* **Records contained in a dataset**
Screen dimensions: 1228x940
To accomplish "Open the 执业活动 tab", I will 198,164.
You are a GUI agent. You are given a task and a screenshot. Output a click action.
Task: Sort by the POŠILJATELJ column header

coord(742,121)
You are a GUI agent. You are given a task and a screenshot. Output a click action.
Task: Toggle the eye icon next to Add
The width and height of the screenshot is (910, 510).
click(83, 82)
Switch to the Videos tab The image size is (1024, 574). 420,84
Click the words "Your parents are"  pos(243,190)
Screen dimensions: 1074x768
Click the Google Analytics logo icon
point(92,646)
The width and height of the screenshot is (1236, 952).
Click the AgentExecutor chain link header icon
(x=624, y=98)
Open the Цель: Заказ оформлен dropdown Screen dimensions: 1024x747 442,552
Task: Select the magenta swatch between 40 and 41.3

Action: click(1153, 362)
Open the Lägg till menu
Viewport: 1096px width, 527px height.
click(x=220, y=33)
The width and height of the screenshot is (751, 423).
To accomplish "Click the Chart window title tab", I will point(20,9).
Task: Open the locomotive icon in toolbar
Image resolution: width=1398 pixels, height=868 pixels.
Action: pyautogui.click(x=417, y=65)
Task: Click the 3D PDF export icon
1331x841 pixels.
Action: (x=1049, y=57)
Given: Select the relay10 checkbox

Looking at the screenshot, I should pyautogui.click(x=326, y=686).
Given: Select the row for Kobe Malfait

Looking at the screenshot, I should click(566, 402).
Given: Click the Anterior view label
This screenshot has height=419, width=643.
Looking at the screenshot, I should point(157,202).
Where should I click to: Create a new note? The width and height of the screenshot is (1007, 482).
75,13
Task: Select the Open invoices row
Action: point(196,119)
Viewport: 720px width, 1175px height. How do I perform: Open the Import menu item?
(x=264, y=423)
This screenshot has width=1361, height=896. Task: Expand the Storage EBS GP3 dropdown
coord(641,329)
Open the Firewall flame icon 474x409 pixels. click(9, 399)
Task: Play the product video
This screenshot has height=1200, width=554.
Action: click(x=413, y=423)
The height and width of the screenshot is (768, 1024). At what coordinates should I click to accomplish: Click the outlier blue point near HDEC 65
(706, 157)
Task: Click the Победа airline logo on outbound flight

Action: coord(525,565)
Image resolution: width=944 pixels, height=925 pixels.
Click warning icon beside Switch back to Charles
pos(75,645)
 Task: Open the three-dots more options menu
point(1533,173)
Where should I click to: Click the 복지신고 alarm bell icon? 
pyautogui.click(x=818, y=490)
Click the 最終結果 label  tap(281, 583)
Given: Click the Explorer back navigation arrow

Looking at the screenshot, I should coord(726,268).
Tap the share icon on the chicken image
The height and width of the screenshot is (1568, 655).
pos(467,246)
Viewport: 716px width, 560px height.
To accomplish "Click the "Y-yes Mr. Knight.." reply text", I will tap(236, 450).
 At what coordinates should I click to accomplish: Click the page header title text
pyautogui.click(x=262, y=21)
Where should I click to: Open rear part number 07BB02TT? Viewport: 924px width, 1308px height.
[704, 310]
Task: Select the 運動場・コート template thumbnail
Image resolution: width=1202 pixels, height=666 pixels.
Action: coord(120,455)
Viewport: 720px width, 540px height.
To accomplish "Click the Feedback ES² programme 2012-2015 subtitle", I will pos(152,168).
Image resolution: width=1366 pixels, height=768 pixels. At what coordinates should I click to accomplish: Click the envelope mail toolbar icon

* **What you are asked to do**
When a line of the entries above contains the word "label", include it in a tally, then give that tally alone.

* **The completed task**
2